Within two weeks, I was staring at a twenty-thousand-word long document—and it
wasn’t nearly finished.
From
the beginning, I knew that I didn’t want the writing of this book to be a
therapeutic exercise. That’s not what good art is. The great short story writer
and poet Raymond Carver said that “art is not self-expression, it is
communication,” and I’ve always agreed with that statement. In other words, I
didn’t want to write this book solely for myself, as a sort of catharsis, but instead I wanted to turn
my life story into a piece of art—if I could. I wanted to achieve what Keats
called “Negative Capability.”
Then
I started reading memoirs. I read Mary
Karr’s The Liar’s Club, Tobias
Wolff’s This Boy’s Life, Harry
Crews’s A Childhood: The Biography of a Place, Larry Brown’s On Fire, and
a whole slew of others. I discovered that all of these books had one thing in
common: they were all riveting, fascinating, and compelling portraits of these
wonderful artists’ lives. They were also beautifully-rendered stories that captured
the dream-like quality of good fiction, yet they were all real. I was fascinated by this new genre, this new mode of
communication. And so I kept writing.
In
exactly six weeks, I had a completed draft of my memoir. Six weeks after that,
I received a contract for publication from Texas Review Press. Never has
something happened so quickly for me, and at the same time, never has something
felt so right. As always, I am
humbled and grateful to be able to share my story with others. I just hope I can
communicate something meaningful and lasting and hopeful to all who might read it.

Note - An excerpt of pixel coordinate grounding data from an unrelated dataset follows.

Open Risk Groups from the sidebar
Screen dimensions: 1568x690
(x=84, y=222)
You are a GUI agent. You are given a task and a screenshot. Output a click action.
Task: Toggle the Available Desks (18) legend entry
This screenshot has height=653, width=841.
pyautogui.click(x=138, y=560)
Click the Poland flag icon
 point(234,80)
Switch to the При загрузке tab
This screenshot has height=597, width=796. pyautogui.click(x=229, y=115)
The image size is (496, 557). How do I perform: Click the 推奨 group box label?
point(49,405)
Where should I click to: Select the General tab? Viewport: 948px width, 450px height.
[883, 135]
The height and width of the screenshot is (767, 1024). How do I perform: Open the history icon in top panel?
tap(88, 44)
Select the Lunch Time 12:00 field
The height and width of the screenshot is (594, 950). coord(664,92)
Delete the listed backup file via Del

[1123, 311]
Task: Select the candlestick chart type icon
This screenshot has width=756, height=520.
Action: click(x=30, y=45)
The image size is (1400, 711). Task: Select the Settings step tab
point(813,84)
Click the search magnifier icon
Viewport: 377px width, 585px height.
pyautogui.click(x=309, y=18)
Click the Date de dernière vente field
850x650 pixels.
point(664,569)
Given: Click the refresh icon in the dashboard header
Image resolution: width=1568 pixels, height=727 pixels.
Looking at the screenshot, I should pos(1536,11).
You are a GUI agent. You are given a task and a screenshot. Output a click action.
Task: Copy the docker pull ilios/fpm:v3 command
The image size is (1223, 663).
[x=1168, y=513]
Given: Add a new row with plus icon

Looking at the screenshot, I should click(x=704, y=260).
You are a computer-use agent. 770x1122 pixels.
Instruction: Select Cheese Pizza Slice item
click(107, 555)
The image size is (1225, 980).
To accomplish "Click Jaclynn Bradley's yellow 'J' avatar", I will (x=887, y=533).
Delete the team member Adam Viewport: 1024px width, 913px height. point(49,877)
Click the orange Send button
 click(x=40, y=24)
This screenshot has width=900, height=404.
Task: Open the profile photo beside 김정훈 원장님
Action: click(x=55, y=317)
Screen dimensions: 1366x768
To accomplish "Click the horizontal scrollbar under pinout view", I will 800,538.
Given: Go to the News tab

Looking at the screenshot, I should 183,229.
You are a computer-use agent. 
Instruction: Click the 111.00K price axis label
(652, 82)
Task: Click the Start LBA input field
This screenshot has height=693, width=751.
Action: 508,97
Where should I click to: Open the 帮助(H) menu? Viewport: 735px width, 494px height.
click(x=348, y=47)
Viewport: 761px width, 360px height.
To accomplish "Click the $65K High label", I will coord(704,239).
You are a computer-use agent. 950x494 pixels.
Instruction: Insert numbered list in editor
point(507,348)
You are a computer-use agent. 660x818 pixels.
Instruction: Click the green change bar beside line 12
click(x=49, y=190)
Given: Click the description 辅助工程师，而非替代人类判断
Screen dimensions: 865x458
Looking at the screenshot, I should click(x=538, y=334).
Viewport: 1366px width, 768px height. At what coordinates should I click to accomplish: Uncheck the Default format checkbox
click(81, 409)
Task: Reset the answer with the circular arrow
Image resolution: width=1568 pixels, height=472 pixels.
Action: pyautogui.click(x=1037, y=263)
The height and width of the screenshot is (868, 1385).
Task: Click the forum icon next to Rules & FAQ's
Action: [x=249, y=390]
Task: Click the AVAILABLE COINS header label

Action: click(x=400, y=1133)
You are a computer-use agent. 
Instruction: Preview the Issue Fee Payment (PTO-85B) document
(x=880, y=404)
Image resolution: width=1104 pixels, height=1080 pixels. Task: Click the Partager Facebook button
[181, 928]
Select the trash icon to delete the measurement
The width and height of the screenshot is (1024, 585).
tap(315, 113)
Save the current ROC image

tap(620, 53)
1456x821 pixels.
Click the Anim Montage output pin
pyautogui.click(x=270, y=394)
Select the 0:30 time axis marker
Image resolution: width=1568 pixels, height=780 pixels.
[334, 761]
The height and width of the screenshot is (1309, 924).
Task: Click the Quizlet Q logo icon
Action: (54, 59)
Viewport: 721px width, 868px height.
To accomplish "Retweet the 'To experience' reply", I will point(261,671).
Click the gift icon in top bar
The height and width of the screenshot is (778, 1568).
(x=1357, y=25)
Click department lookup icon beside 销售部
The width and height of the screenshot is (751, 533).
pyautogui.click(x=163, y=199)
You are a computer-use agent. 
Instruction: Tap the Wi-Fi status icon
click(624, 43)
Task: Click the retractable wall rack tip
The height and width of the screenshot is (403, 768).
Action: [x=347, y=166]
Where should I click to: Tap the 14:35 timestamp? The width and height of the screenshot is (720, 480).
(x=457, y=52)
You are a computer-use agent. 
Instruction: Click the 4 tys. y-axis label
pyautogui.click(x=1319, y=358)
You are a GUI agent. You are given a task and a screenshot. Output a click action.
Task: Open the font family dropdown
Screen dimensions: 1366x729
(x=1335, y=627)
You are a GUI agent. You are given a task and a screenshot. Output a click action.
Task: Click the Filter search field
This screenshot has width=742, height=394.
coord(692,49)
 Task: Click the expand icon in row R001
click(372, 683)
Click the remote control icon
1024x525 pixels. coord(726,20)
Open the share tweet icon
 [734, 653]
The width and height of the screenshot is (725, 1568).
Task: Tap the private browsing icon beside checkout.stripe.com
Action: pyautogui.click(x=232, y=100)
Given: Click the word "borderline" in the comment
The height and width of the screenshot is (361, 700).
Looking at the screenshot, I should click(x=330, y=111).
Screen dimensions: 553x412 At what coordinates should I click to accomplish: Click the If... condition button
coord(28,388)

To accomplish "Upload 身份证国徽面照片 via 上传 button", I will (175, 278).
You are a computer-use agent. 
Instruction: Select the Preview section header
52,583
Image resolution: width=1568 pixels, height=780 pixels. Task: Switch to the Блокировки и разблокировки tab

______________________________________________________________________
David Armand was born and raised in Louisiana. He has worked
as a drywall hanger, a draftsman, and as a press operator in a flag printing
factory. He now teaches at Southeastern Louisiana University, where he also
serves as associate editor for Louisiana Literature Press. In 2010, he won the
George Garrett Fiction Prize for his first novel, The
Pugilist's Wife, which was published by Texas
Review Press. His second novel, Harlow,
is also published by Texas Review Press, released, September 4, 2014.
David lives with his wife and two children and is at work on his third novel.